Daimler wants bigger profits, Nissan plans to sell lots of Rogues, and Faraday Future wants to go public. All that and more in The Morning Shift for October 6, 2020.
The plan is to “make more money.”
From their release:
Mercedes-Benz has announced a new strategic course that will pursue profitable growth in the luxury segment and target leadership in electric drive and car software.
“In recent years we have done many things right: design, product engineering, brand rejuvenation, sales growth. As a result, we have put Mercedes back on top again. But we have not yet lived up to our full potential in terms of turning volume success into profit growth. That’s why we have refocused and are launching our new strategy. We intend to build the world’s most desirable cars. It’s about leveraging our strengths as a luxury brand to grow economic value and enhancing the mix and positioning of our product portfolio. We will unlock the full potential of our unique sub-brands – AMG, Maybach, G and EQ. Our strategy is designed to avoid non-core activities to focus on winning where it matters: dedicated electric vehicles and proprietary car software. We will take action on structural costs, target strong and sustained profitability,” said Ola Källenius, Chairman of the Board of Management of Daimler AG and Mercedes-Benz AG.
........
Pick up the auto-industry news roundup above, on Mercedes-Benz's new profit strategy, right after its last paragraph and carry it forward.

# Dataset extract:
........
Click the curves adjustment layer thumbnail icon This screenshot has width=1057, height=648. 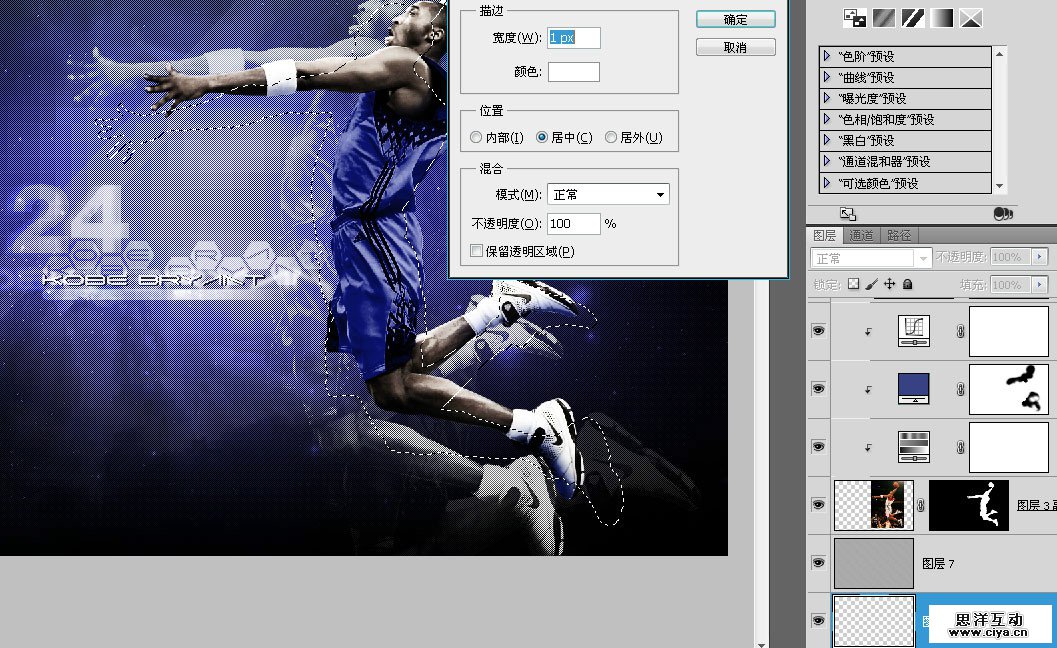click(x=914, y=330)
........
# Reply:
What all of that actually means is a big cost-cutting effort, per Automotive News:
Daimler said Tuesday it will cut fixed costs, capital expenditures and R&D spending by more than 20 percent by 2025 compared with 2019 levels as part of a strategy overhaul to reposition Mercedes-Benz.
By 2025, Mercedes-Benz is aiming for a return on sales within a mid to high single-digit range, even under unfavourable market conditions, the carmaker said.
It will be interesting to watch this play out as Daimler/Mercedes also dump a bunch of money into electric cars.
The third-generation Nissan Rogue is here; my colleague Erin Marquis has even driven it! It will start at $26,745, according to Automotive News. Nissan is going to sell a lot of these, as the Rogue is Nissan’s best-selling car by some margin. Nissan sold 350,447 Rogues last year; its next highest-selling car was the Altima, at 209,183.
The top-of-the-line Rogue Platinum with all-wheel drive is priced at $37,925. Both prices include shipping.
“Rogue is clearly one of the most important launches in the history of Nissan,” Chris Reed, Nissan North America’s senior vice president of R&D, told Automotive News this summer.
Indeed. The Rogue is a key model in the highly competitive compact crossover segment. It accounted for 12.4 percent of compact crossovers sold in the U.S. last year. The segment was the largest in 2019 behind full-size pickups.
The Rogue is Nissan’s equivalent of the Ford F-150, Jeff Schuster, president of global forecasting at LMC Automotive, said in July.
“It’s their volume product, and it’s in the sweet-spot segment,” Schuster said.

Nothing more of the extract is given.